- _Provided text_:
To clarify: this was mostly related to the inquiry from FALZ24, which is a drift that I took farther.
While I am better and more recently trained with the AR (thank you, Uncle Pat), I did have good foundation training with the shotgun and I am adequately comfortable with either. (My academy taught slugs as the default and buck as specialized, so ... I select slug by loading them into the tube.) As much as I hate having to take this position, I think the politics of using anything that even looks like what California refers to as an "assault rifle" or whatever their fucked up totally incorrect nomenclature is will present an unnecessary complication to the analysis of any shooting in which you are involved. That is utter shit from a legal perspective; justified is justified, but a risk worthy of consideration in your situation. It is unfortunate for many reasons, not the least of which is that the addition of useful accessories such as a flashlight and RDS is more difficult.

- _Provided information_:

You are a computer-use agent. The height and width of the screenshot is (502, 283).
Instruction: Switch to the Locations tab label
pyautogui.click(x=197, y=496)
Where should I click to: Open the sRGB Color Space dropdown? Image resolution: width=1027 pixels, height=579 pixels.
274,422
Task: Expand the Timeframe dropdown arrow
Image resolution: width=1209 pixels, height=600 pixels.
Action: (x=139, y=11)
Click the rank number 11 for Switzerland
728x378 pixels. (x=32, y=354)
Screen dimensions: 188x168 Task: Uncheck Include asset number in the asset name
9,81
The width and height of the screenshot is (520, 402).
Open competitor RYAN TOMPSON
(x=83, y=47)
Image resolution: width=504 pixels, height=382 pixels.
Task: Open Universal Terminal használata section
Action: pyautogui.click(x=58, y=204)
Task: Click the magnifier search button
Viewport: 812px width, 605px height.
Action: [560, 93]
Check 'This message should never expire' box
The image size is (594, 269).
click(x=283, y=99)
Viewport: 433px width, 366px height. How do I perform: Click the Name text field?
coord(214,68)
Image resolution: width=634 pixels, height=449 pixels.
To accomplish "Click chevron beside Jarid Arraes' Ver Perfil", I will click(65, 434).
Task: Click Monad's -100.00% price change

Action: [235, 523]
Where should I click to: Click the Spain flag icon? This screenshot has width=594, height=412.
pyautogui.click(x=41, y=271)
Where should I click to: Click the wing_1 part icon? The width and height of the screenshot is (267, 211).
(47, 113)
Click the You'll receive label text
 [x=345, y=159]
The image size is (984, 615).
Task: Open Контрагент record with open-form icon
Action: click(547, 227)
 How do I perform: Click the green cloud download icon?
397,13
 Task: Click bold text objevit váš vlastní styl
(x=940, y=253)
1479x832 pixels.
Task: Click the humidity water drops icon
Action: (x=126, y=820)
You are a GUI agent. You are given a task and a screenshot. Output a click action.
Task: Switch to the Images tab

- _Directions_:
A. According to the firearms post, why is using a rifle that resembles what California calls an "assault rifle" a risk worth considering? Answer in one to three sentences.
B. Write the next part of the firearms post, picking up after its final sentence.
The data has no connection to the firearms post.

- _Responses by item number_:
A. The writer holds that the politics around such a weapon would add an unnecessary complication to the analysis of any shooting in which the person is involved. Legally, a justified shooting is justified either way, but the writer still sees this as a risk worth considering in that situation.

B.
I harp about issues related to home defense on another forum and will paste in my most recent stuff on the topic:
1) ALWAYS CALL 911 unless it precludes the necessary response under tight time lines. Period. You want the record made that you are the first to call and express concern for your well-being. I know of 2 cases in the Spokane area (one city, one ... rural county near Liberty Lake, or maybe in Liberty Lake) in the last few years in which the encounter was recorded due to the phone line being open. In those cases, the recording showed that the complainant/victim was correct and telling it like it was, and the deceased offender was in fact the problem. Made the victims' lives suck a lot less.
2) Even under the best of conditions, LE response time is not likely to be adequate, so don't rely solely on LE.
3) Your doors should be unlocked only to pass through them. Period. Never open the door to anyone until you are sure of who they are and you know it is a good idea. Don't be afraid to yell through a locked door. For the love of all that is holy, do not go outside unless they have lit your house on fire. Stay inside, and make the offender really show that they are really dangerous. That will improve your personal and legal defense situation. If you break this rule, pay someone to administer slap therapy until you have un(screwed) yourself.
4) Layers, darn it, layers.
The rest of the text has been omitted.